I took AP Calculus AB my senior year in high school (2014). Since Calculus requires a mastery of all mathematics classes prior to it in order to be an effective mathematician, I am qualified to tutor in Algebra 2.
I took AP Calculus AB my senior year in high school (2014) and received a 5 on the AP Calculus AB exam. I tutored several other students in the class with great success. I just completed a course on Calculus 2 and am going to be starting Calculus 3 soon. I am qualified to tutor in Calculus because I have mastered Calculus 1 and Calculus 2.
Since I am currently in Calculus 3 and passed the previous two Calculus classes with flying colors, I can prove that my proficiency in somewhat complex maths is quite high. In order for this to happen, I have to have mastered the basics of mathematics. That being said, Pre-Algebra is the basics of the rules of math, so I am very well-qualified to tutor Pre-Algebra.
Calculus requires a mastery of all levels of mathematics up to it, and because I am about to begin Calculus 3, I have the aforementioned level of mastery, and am qualified to tutor Precalculus.
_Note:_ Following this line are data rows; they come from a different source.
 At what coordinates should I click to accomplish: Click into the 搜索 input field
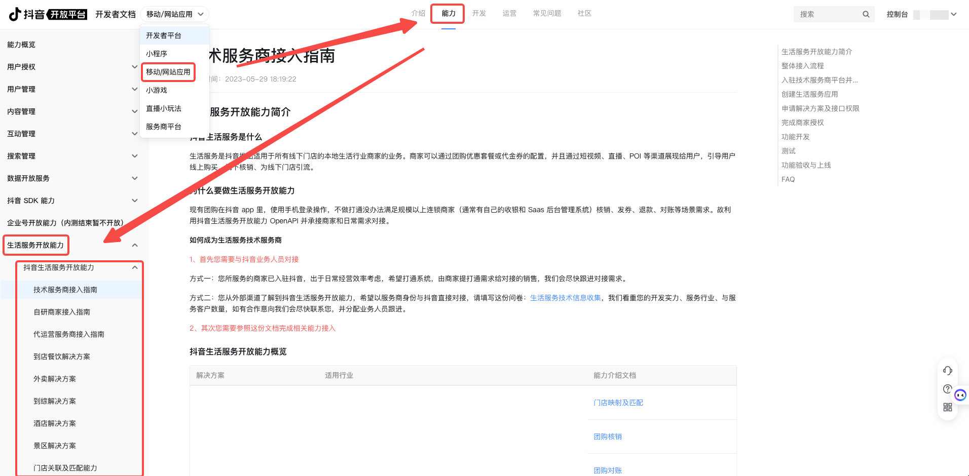coord(829,14)
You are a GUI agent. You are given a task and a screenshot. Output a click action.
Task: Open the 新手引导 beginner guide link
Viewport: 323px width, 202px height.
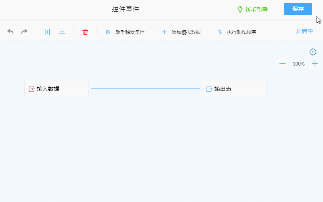click(x=252, y=9)
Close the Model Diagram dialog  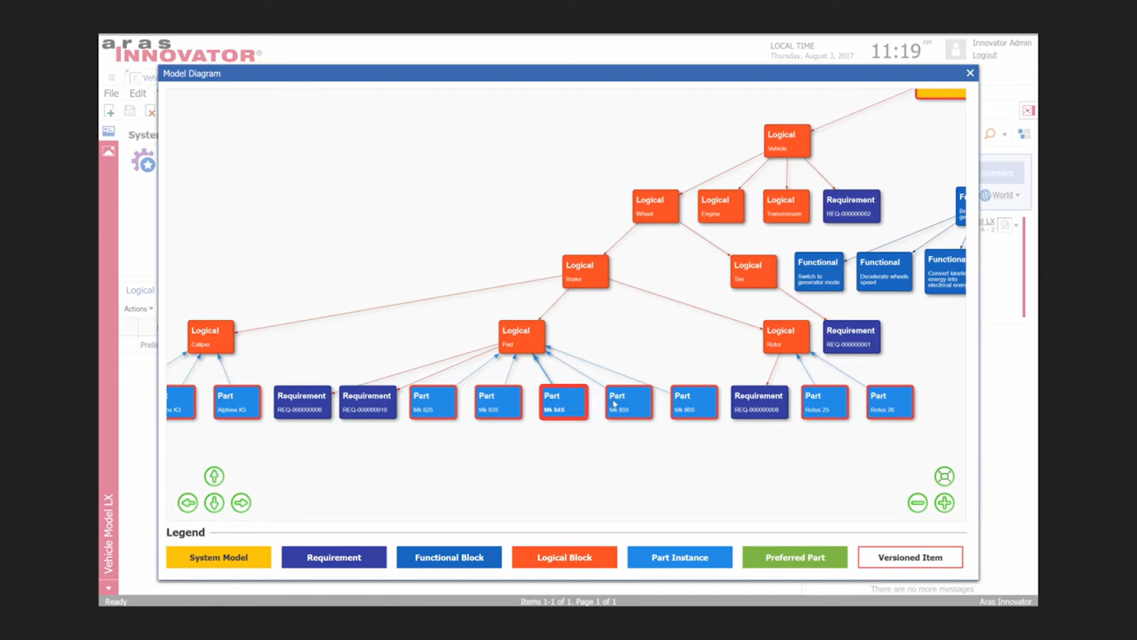(970, 73)
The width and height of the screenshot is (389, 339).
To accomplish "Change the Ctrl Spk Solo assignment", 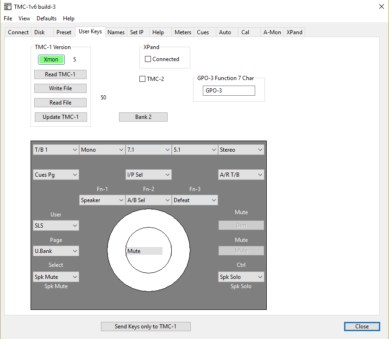I will tap(241, 277).
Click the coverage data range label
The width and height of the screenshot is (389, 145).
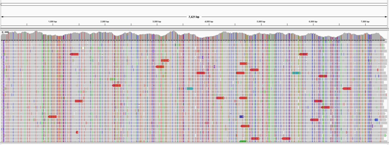(x=5, y=32)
Mathematics is retroactive, or cumulative, meaning that as you proceed from Algebra I to Geometry, Geometry to Algebra II, Algebra II to Pre-Calculus, etc., a powerful control over the topics covered in the years before is required. I love mathematics and am in Calculus 3 at the moment. I received a 5 on the AP Calculus AB exam, so I feel incredibly comfortable with all of the material covered in Trigonometry. As a result, I am very well-qualified to tutor Trigonometry.